To illustrate the complexities of this analysis in the context of a mandatory declaration, consider an item classified as US ECCN 5A002, license exception ENC. License exception ENC may be considered under CFIUS and may be used when determining exportability, but ENC does not remove the national security reason for control imposed by ECCN 5A002, it merely excepts it. This means such an item is critical technology but may be exportable to the foreign investor and other relevant parties.
Sensitive personal data
Sensitive Personal Data within the meaning of CFIUS is highly specific and is not the plain meaning of the phrase. Two initial definitions are important. First, a “personal identifier” is information that identifies a specific individual (e.g., a name, address, e-mail, SSN, phone number). Second, “identifiable data” is data that can be used to distinguish an individual’s identity, including through the use of a personal identifier.

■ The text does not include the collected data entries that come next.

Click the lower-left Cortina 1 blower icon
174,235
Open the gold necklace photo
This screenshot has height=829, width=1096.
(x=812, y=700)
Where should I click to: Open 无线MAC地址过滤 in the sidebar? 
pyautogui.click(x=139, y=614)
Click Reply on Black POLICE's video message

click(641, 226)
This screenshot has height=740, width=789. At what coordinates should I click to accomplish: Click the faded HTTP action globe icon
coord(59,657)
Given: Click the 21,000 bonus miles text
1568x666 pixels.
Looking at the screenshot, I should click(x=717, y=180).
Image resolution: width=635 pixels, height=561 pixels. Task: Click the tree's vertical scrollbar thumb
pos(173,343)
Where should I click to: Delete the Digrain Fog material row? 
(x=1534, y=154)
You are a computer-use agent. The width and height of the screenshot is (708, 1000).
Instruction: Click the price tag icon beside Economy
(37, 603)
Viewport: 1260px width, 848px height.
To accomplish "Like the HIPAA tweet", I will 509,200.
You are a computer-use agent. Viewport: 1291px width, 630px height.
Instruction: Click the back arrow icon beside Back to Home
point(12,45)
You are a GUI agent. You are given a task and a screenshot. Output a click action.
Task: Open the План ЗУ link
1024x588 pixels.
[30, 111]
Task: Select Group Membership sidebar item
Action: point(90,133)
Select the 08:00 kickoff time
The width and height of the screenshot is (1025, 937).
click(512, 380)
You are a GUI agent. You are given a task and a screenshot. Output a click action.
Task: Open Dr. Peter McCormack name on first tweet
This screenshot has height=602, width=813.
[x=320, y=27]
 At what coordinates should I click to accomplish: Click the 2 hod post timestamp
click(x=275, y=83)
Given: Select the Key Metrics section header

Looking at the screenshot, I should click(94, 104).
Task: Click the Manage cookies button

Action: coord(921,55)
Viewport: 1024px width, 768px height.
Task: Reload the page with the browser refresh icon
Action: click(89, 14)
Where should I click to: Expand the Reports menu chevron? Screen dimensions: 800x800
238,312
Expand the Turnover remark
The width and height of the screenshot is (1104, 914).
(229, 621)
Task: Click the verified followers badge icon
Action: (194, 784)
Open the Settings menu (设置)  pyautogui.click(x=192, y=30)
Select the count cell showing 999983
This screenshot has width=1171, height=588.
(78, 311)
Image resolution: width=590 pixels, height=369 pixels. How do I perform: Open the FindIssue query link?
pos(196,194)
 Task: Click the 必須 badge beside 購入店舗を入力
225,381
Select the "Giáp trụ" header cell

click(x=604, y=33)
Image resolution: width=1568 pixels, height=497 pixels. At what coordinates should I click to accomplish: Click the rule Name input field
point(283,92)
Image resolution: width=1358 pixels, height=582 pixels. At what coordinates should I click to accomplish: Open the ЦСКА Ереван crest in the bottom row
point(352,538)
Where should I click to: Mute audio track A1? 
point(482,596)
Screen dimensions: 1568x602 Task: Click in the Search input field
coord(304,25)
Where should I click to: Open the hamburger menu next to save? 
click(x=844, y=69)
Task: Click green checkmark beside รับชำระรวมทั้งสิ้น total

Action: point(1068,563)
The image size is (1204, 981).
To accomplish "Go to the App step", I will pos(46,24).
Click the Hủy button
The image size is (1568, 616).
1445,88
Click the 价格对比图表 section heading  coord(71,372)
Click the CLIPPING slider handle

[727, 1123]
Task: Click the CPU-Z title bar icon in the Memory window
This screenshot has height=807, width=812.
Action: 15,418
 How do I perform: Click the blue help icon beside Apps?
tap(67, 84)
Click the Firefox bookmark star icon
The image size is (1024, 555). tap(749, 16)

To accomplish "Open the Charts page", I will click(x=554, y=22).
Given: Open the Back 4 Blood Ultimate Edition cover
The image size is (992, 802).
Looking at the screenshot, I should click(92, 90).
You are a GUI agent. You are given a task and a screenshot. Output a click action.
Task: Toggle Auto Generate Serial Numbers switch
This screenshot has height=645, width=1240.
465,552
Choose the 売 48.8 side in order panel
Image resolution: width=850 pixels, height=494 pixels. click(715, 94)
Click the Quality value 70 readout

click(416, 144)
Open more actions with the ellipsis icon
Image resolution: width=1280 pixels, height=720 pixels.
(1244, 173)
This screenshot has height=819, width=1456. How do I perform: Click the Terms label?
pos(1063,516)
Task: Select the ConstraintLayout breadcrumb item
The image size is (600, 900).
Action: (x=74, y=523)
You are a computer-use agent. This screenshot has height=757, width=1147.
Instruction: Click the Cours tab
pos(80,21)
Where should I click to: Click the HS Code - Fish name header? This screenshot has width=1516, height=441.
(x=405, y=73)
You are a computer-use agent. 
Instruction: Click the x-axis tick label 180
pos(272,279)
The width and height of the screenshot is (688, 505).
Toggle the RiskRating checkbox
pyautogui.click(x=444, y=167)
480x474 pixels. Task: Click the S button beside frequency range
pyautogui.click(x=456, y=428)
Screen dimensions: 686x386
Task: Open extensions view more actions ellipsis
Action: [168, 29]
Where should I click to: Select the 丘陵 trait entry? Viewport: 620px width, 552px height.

Sensitive Personal Data is identifiable data that is:
- Within any of the categories identified at 31 C.F.R. § 800.241(a)(1)(ii); and
- Maintained or collected by a US business that:
- Targets or tailors products or services to any US executive branch agency or military department.
- Has maintained or collected identifiable data described in (1) on greater than one million individuals at any point over the last 12 months.
- Has a demonstrated business objective (e.g., statements in investor presentations) to maintain or collect identifiable data described in (1) on greater than one million individuals, and such data is an integrated part of the US business’s primary products or services.
Before you instruct a US client to move forward with any investment involving ‘foreign money’, you must accomplish a CFIUS analysis to determine if a CFIUS filing is required. In the long term, this analysis will provide your client with insight into US restrictions on foreign investment to help the client better understand US priorities for future investments.
In the short term, depending on the results of the analysis based on the criteria above, you may be able to provide some good news to the client that there’s no ‘fly in the ointment’ requiring a US CFIUS filing.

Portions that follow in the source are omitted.